Where does this come from? Remember the definition of conditional probability:

$$ p(city, season) = p(season | city) * p(city) $$

so therefore:

$$ p(season | city) = \frac{p(city, season)}{p(city)} $$

and because I've asked you specifically about Seattle, this is:

$$ p(season | city=Seattle) = \frac{p(city=Seattle, season)}{p(city=Seattle)} $$

which translates to the line above when spelled out with Pandas.

Note that if you did everything well, the probability of failiure should sum up to 1:

In [16]:
p_season_given_seattle.sum()

1.0

## A final note: an unwritten condition

Go back and look at how the joint probability we started with was defined: I said "If a bus fails ... what is the probability it failed in a given season and city". If you look at that formulation, it's clear it's really a *conditional probability* (clauses like "If a bus fails...", or "Given X..." are the usual givaways!).

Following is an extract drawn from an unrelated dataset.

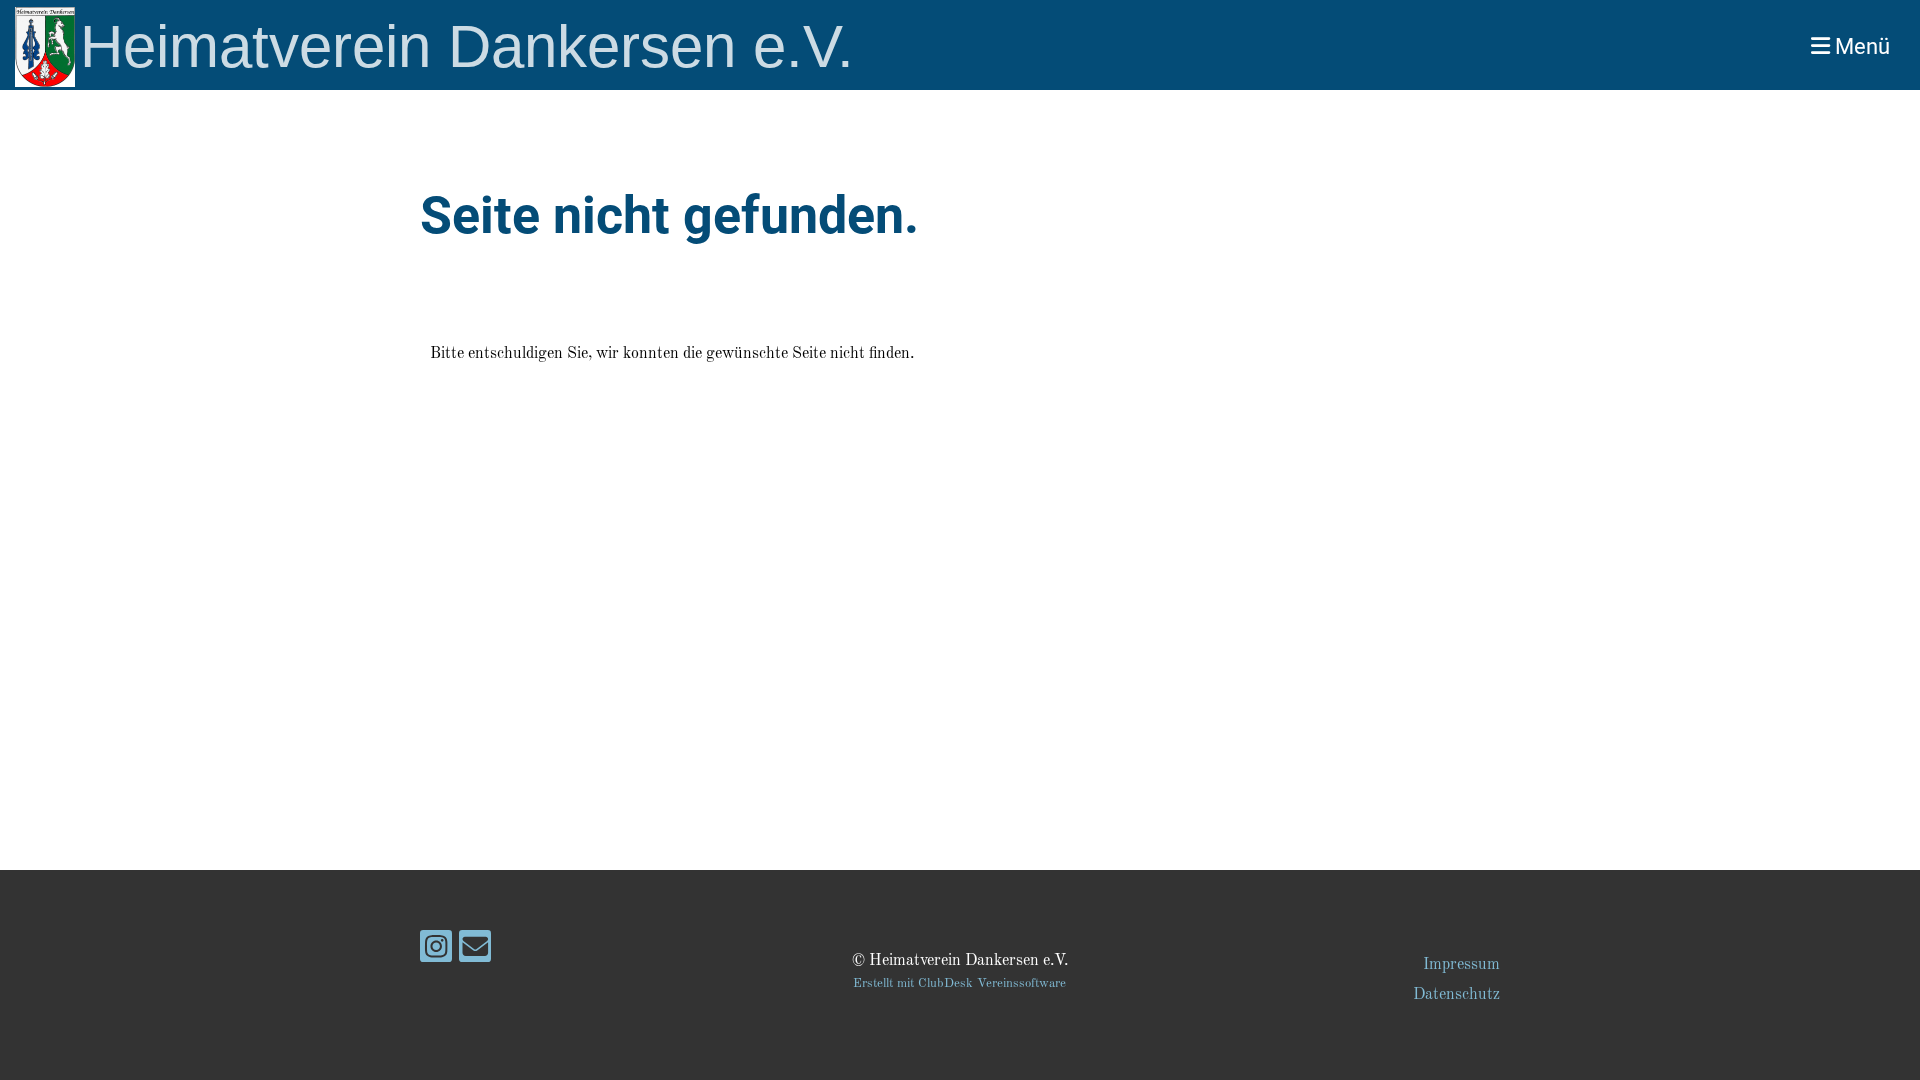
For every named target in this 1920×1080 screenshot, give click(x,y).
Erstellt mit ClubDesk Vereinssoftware (959, 983)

Therefore, a more accurate way to write it down would have been:

$$p({\rm season}, {\rm city} \,|\, {\rm bus\, has\, failed})$$

and then carry the "bus has failed" tag throughout -- for example:

$$p({\rm season}, {\rm city} \,|\, {\rm city=Seattle,\,\rm bus\, has\, failed})$$

This is arduous (lots of writing!). Typically, such conditions that are implied throughout a problem are omitted and not written explicitly. As long as all probabilities are subject to the same condition, the math stays the same.

This is very common: for example, any die-rolling example should technically say "if the die is fair", and "if the roller doesn't cheat", and plus any other conditions describing the experimental setup. We usually write those out in the introduction of the problem, and omit them from the notation.